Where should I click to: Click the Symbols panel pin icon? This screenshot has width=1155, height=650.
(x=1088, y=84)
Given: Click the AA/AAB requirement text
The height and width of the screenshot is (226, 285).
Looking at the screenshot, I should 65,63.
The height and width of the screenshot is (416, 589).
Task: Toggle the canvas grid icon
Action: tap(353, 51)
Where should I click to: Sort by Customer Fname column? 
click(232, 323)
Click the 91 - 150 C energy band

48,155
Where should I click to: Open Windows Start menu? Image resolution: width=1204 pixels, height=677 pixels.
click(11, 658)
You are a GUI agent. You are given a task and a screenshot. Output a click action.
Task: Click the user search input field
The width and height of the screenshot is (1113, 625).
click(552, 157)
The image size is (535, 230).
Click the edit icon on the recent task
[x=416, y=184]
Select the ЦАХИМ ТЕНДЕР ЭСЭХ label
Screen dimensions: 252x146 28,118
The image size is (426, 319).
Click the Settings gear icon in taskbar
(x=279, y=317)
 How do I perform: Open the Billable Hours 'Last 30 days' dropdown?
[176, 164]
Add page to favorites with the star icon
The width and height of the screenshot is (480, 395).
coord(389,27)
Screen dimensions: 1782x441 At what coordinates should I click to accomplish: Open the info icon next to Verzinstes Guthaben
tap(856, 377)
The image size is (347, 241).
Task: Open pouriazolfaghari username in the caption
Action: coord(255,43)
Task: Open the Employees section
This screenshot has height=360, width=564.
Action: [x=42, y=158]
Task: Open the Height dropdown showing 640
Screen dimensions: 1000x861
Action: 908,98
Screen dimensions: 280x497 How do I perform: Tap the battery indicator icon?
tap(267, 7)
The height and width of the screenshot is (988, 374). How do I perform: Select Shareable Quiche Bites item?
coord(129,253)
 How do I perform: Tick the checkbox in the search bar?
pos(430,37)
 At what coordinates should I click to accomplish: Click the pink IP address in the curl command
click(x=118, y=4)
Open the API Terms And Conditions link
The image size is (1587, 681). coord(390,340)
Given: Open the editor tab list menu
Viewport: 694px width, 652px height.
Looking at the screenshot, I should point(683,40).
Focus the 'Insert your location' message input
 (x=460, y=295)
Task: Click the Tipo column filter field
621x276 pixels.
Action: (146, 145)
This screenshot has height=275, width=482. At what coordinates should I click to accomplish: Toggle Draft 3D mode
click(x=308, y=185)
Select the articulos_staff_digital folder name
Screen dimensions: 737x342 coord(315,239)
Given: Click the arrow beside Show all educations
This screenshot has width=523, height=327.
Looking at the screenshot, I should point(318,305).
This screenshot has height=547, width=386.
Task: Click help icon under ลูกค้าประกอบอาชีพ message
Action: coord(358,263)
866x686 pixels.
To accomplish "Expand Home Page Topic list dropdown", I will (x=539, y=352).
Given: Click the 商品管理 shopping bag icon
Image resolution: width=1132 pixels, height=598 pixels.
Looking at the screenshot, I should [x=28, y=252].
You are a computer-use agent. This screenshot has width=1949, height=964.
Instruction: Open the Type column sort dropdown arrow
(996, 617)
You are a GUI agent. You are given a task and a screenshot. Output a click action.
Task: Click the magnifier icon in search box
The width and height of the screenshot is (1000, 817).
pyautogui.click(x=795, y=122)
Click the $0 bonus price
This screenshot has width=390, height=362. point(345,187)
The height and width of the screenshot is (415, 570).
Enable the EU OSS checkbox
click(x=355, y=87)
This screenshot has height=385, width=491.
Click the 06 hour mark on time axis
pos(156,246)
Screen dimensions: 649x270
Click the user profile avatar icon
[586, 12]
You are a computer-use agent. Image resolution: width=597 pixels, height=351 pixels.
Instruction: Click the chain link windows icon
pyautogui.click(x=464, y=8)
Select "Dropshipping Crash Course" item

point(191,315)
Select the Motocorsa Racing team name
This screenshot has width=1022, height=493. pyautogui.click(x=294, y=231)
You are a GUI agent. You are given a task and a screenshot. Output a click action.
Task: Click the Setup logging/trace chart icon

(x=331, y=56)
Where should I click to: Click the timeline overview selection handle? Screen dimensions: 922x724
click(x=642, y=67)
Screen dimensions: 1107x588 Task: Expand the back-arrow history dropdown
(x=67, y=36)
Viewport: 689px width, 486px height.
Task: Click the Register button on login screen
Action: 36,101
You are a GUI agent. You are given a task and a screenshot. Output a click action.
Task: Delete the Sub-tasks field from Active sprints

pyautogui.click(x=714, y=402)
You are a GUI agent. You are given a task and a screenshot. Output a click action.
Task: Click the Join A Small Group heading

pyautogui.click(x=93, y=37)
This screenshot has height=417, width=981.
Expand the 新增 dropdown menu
________________________
Requirements:
Reproduce the material verbatim, beginning with the line that contains "Select the ЦАХИМ ТЕНДЕР ЭСЭХ label" and ending with the line that contains "Screen dimensions: 737x342 coord(315,239)", both lines included.

Solution to the problem:
Select the ЦАХИМ ТЕНДЕР ЭСЭХ label
Screen dimensions: 252x146 28,118
The image size is (426, 319).
Click the Settings gear icon in taskbar
(x=279, y=317)
 How do I perform: Open the Billable Hours 'Last 30 days' dropdown?
[176, 164]
Add page to favorites with the star icon
The width and height of the screenshot is (480, 395).
coord(389,27)
Screen dimensions: 1782x441 At what coordinates should I click to accomplish: Open the info icon next to Verzinstes Guthaben
tap(856, 377)
The image size is (347, 241).
Task: Open pouriazolfaghari username in the caption
Action: coord(255,43)
Task: Open the Employees section
This screenshot has height=360, width=564.
Action: [x=42, y=158]
Task: Open the Height dropdown showing 640
Screen dimensions: 1000x861
Action: 908,98
Screen dimensions: 280x497 How do I perform: Tap the battery indicator icon?
tap(267, 7)
The height and width of the screenshot is (988, 374). How do I perform: Select Shareable Quiche Bites item?
coord(129,253)
 How do I perform: Tick the checkbox in the search bar?
pos(430,37)
 At what coordinates should I click to accomplish: Click the pink IP address in the curl command
click(x=118, y=4)
Open the API Terms And Conditions link
The image size is (1587, 681). coord(390,340)
Given: Open the editor tab list menu
Viewport: 694px width, 652px height.
Looking at the screenshot, I should point(683,40).
Focus the 'Insert your location' message input
 (x=460, y=295)
Task: Click the Tipo column filter field
621x276 pixels.
Action: (146, 145)
This screenshot has height=275, width=482. At what coordinates should I click to accomplish: Toggle Draft 3D mode
click(x=308, y=185)
Select the articulos_staff_digital folder name
Screen dimensions: 737x342 coord(315,239)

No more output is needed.